• Work instructions
Rewrite the material from its start through the line containing "Action: pyautogui.click(x=442, y=511)", changing "Basic" to "Premium" and leaving everything else unchanged. Give only that part, and leave the pictures out.

• Raw data
————

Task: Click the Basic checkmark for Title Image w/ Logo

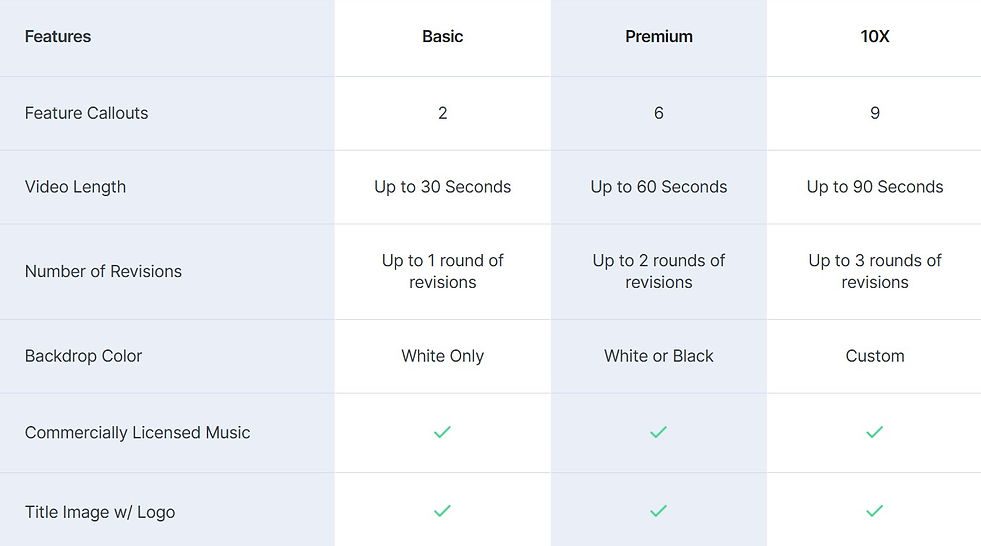Action: pyautogui.click(x=442, y=511)
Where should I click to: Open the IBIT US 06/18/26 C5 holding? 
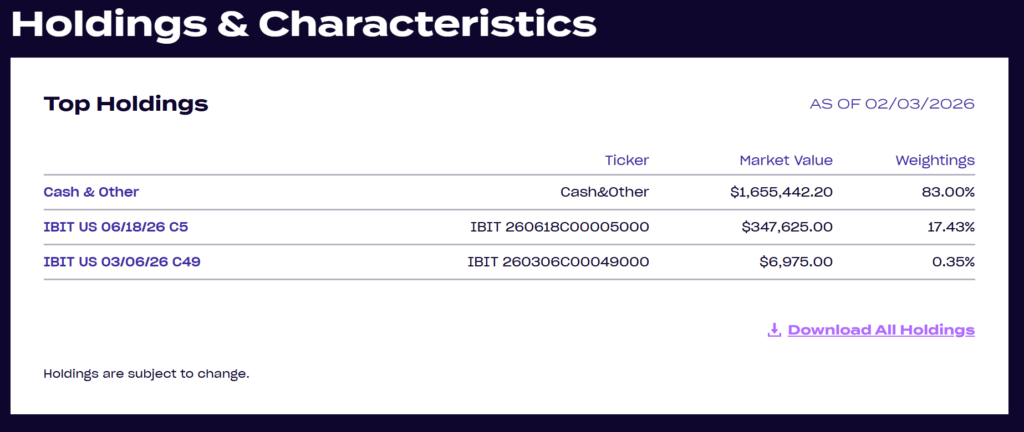[x=116, y=227]
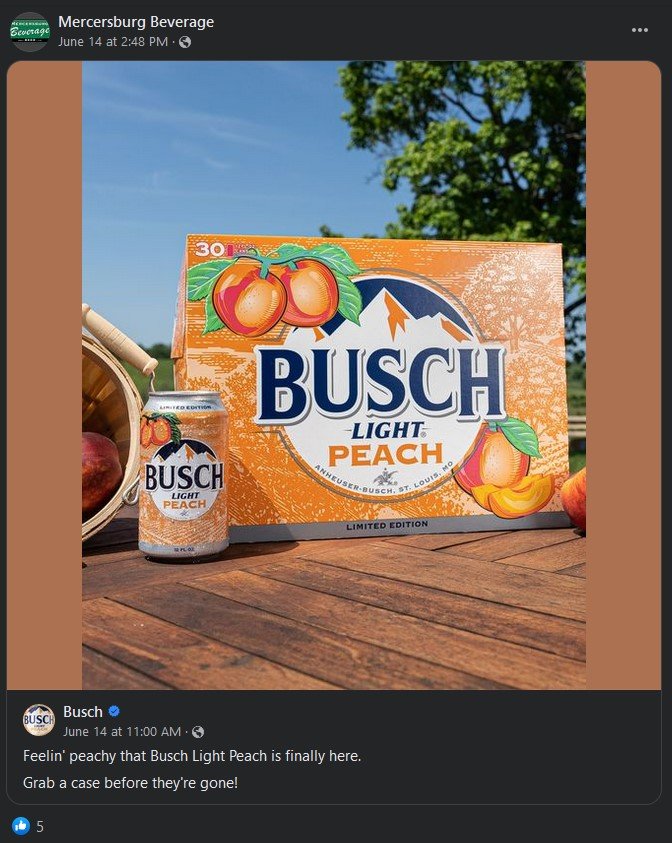Click the globe audience icon beside 11:00 AM
The height and width of the screenshot is (843, 672).
click(x=198, y=732)
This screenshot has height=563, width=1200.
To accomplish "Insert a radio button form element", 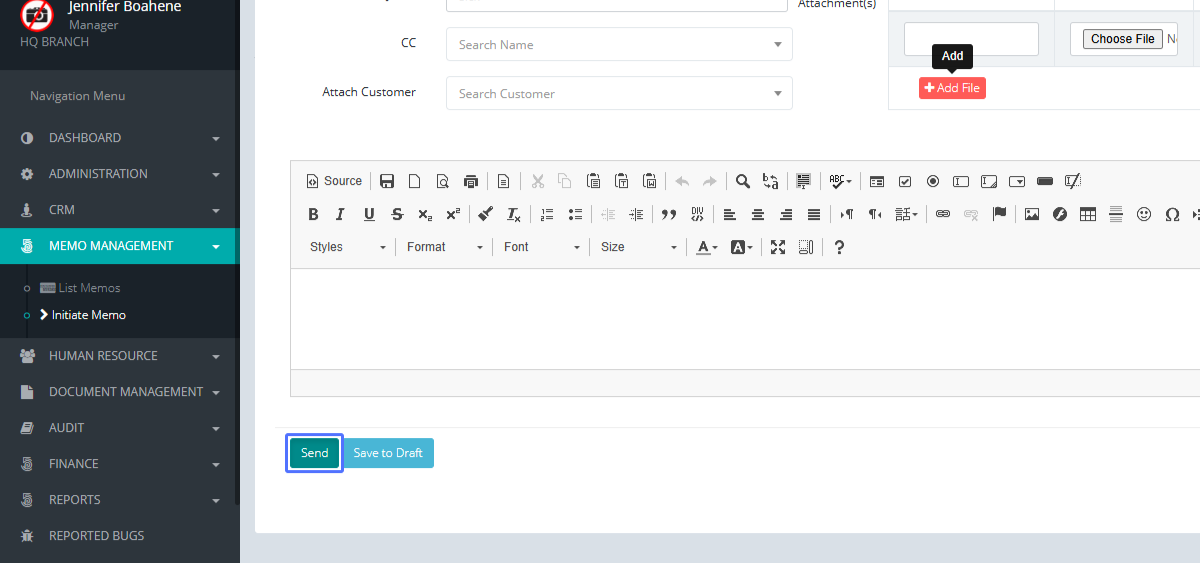I will coord(933,181).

————

• Full response
Task: Click the Premium checkmark for Title Image w/ Logo

Action: pyautogui.click(x=442, y=511)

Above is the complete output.